PROBLEM REQUIREMENTS =>
Report every line of the data below that contains the word "want", copying each such line in full.

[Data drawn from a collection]
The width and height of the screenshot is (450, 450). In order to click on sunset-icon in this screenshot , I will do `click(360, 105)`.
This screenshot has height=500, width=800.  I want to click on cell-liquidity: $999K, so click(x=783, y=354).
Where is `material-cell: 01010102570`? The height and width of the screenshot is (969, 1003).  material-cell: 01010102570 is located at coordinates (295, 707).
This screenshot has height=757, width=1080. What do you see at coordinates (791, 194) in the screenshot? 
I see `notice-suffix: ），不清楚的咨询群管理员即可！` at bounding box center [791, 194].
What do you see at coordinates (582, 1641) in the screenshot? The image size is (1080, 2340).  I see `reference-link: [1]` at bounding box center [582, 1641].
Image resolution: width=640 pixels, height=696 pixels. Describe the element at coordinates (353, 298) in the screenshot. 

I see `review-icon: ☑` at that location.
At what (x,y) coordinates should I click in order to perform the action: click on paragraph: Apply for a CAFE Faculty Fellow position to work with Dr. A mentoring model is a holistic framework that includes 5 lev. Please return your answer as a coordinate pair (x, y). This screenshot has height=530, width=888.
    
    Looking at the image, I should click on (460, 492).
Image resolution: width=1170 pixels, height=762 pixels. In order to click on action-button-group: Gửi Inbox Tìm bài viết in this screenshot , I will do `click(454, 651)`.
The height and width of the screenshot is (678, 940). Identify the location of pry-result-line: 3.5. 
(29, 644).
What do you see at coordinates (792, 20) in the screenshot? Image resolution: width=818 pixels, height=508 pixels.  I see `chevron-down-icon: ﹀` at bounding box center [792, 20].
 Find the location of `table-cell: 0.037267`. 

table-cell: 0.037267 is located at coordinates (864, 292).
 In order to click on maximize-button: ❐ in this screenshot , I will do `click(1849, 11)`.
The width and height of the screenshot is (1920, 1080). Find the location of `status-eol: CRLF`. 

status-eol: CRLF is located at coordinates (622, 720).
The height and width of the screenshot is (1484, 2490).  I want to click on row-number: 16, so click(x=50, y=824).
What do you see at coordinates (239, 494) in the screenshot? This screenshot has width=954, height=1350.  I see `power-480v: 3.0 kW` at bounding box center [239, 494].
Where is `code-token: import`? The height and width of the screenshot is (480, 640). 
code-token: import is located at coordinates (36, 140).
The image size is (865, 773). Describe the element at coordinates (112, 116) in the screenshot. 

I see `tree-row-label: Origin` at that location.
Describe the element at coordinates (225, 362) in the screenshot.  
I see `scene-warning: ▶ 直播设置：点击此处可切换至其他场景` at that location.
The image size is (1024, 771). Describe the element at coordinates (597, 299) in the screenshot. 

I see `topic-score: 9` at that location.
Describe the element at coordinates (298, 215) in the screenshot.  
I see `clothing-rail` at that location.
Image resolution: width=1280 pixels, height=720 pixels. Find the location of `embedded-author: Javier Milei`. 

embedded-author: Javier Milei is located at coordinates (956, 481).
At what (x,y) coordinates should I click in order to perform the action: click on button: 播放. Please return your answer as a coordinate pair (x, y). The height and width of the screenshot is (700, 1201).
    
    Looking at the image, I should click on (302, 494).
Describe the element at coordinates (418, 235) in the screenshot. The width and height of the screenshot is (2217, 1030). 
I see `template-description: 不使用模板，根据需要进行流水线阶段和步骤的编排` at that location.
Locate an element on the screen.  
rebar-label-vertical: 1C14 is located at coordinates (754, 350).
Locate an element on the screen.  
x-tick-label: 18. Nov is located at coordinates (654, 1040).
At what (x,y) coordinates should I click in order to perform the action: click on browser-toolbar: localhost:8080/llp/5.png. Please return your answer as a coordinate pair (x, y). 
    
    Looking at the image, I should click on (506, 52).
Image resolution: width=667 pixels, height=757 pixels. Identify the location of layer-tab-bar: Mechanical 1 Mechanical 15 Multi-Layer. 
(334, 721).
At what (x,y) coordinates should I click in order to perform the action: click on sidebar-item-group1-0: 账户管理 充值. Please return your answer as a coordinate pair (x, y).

SOLUTION TO THIS TASK =>
This screenshot has height=500, width=800.  I want to click on cell-liquidity: $999K, so click(x=783, y=354).
The height and width of the screenshot is (1484, 2490).  I want to click on row-number: 16, so click(x=50, y=824).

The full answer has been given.